The Invisible Life of Eurídice Gusmão opens in 1950s Rio de Janeiro with a look at the lives of two different, but devoted sisters. Shy and reserved Eurídice (Carol Duarte) doesn’t care much for boys and is skittish about sex, but she’s also due to be married to the son of one of her conservative minded, bakery owning father’s most prized distributors. Older sister Guida (Julia Stockler) is boy crazy and ends up eloping to Europe to follow a Greek sailor. Not long after Eurídice’s abysmal wedding night, Guida returns to Rio alone and very pregnant. Still furious about his daughter’s abandonment of the family and disgusted that she’s about to give birth to a bastard, Guida’s father disowns her and throws her out onto the street. Eurídice, who has long since moved out and is still chasing her dream of studying piano at the Vienna Conservatory, has no idea that Guida has returned. Eurídice’s parents never mention that they saw her sister, and Guida is told that Eurídice has already left for Vienna. It’s a lie that perpetuates for years, with Guida desperately writing her sister and never receiving a response.

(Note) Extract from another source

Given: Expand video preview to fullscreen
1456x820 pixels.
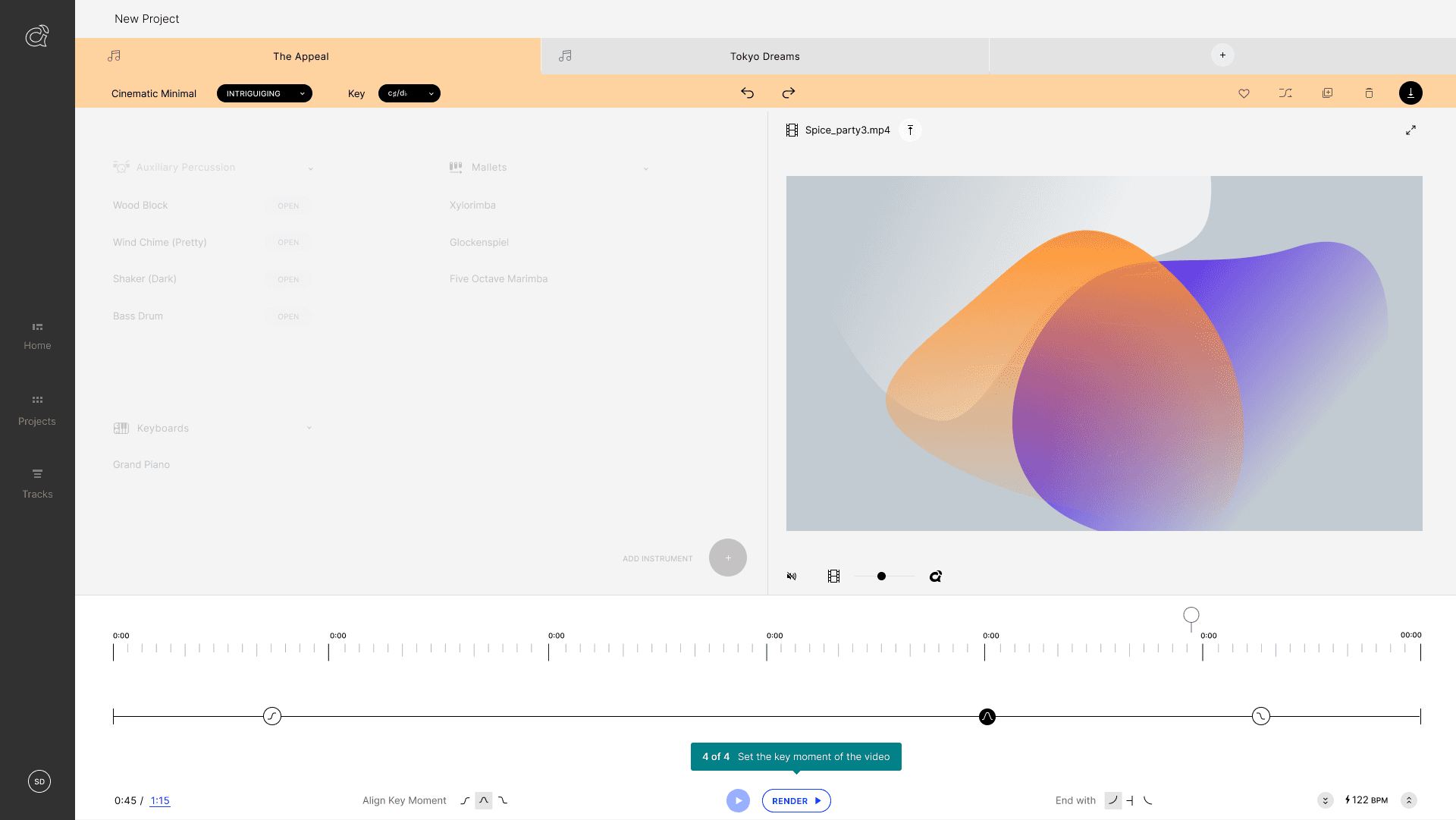Looking at the screenshot, I should pos(1410,130).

Directed and co-written by Brazilian auteur Karim Aïnouz and adapted from Martha Batalha’s bestselling novel, The Invisible Life of Eurídice Gusmão is the sort of well paced and all encompassing dramatic epic where years can pass and major changes can occur across the span of a single line of dialogue or well placed edit. Eurídice might be the title character, but it’s just as much Guida’s story, with the estranged sister’s arc frequently carrying more resonance. Together, Aïnouz parallel narratives honestly illustrates the loneliness of women when patriarchy is at its most powerful. The loneliness and longing experienced by Eurídice and Guida is both literal and emotional, and every success experienced by the characters still comes laced with tinges of heartbreak and disappointment.
The sadness and frustration throughout The Invisible Life of Eurídice Gusmão is palpable and realistic, and even though it starts to drag in the latter stages, Aïnouz’s latest is one of this year’s best depictions of women on screen that wasn’t made by a female filmmaker.